─── Text block

Blog Posts by LucyS

Posted by LucyS on 09/30/19
cover image
Red at the Bone is a haunting story full of life detours, longing, desire, class distinctions, missed opportunities, burdens to be carried, love, support, coming-of-age, absenteeism, loss and life. In essence, obstacles thrown in our way. Iris, her daughter Melody, Melody’s father Aubrey, Aubrey’s mother CathyMarie, Grandmother Sabe and Grandfather Po’Boy are the family members that must contend with the ramifications of choices and generational issues.

Each character has chapters from their point of view. This method of layering the story is memorable. We get to know the character and then the next chapter’s character supplies another dimension to the story.

I highly recommend listening to Red at the Bone. Using multiple voice actors conveys such depth to this narrative that it, I think, makes the novel better. At just under 4 hours of listening or 196 pages of reading, author Jacquelyn Woodson has skillfully written a rich, impactful novel.
Posted by LucyS on 08/31/19
cover image
Gravity is the Thing is a self-help book, sort of, in fiction. Abi Sorensen is the owner of the Happiness Café and mother of four-year-old Oscar. She and several others have been invited to an all-expenses paid retreat to learn the truth about The Guidebook, something that all the participants have all been receiving in mysterious, out-of-sequence and puzzling chapters since they were teenagers. Abi has always associated this book with a tragic event from her youth and hungers for answers.

──────

Reproduce word for word the passage of the book-review blog posts starting at "Each character has" and ending at "to the story.".

─── Information shown

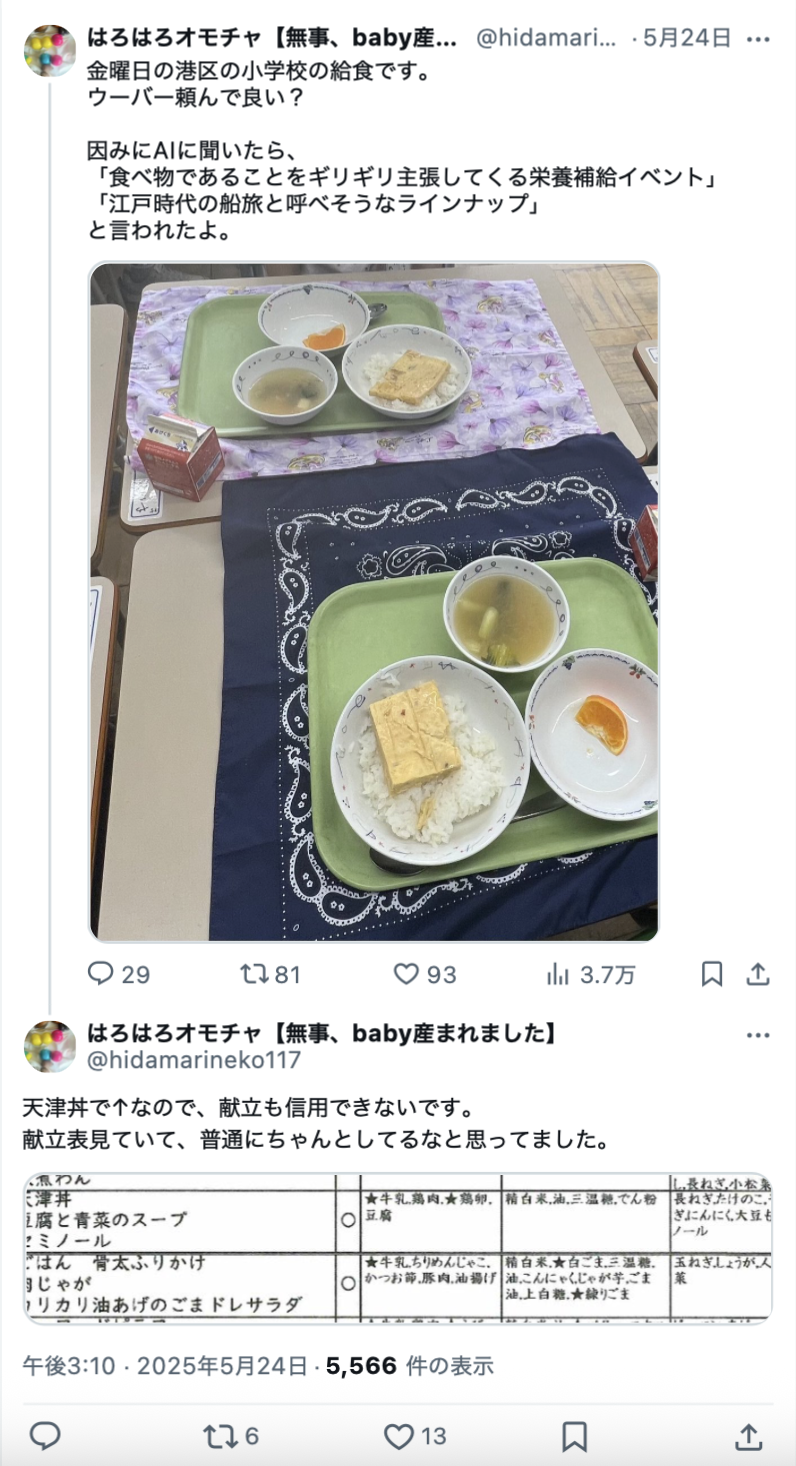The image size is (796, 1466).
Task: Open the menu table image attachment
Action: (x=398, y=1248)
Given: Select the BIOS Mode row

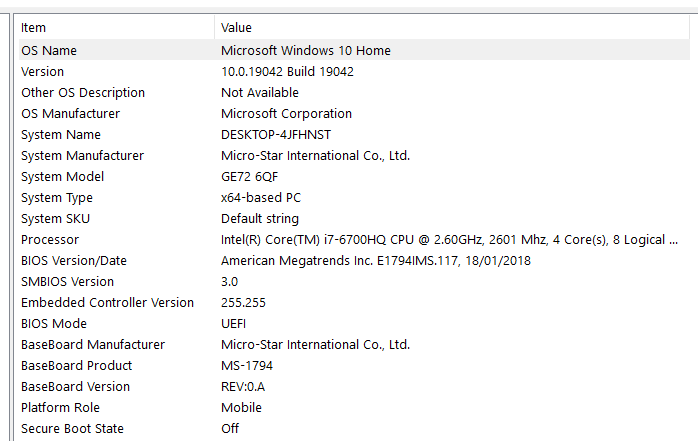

──────

Written solution:
Each character has chapters from their point of view. This method of layering the story is memorable. We get to know the character and then the next chapter’s character supplies another dimension to the story.